TASK TO CARRY OUT: Every record below is to be reproduced exactly.

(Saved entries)
***
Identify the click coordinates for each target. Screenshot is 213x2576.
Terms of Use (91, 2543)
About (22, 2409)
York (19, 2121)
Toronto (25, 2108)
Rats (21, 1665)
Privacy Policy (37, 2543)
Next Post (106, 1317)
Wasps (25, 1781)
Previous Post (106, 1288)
***
EXERCISE SOLUTION:
Identify the click coordinates for each target. Screenshot is 213x2576.
Terms of Use (91, 2543)
About (22, 2409)
York (19, 2121)
Toronto (25, 2108)
Rats (21, 1665)
Privacy Policy (37, 2543)
Next Post (106, 1317)
Wasps (25, 1781)
Previous Post (106, 1288)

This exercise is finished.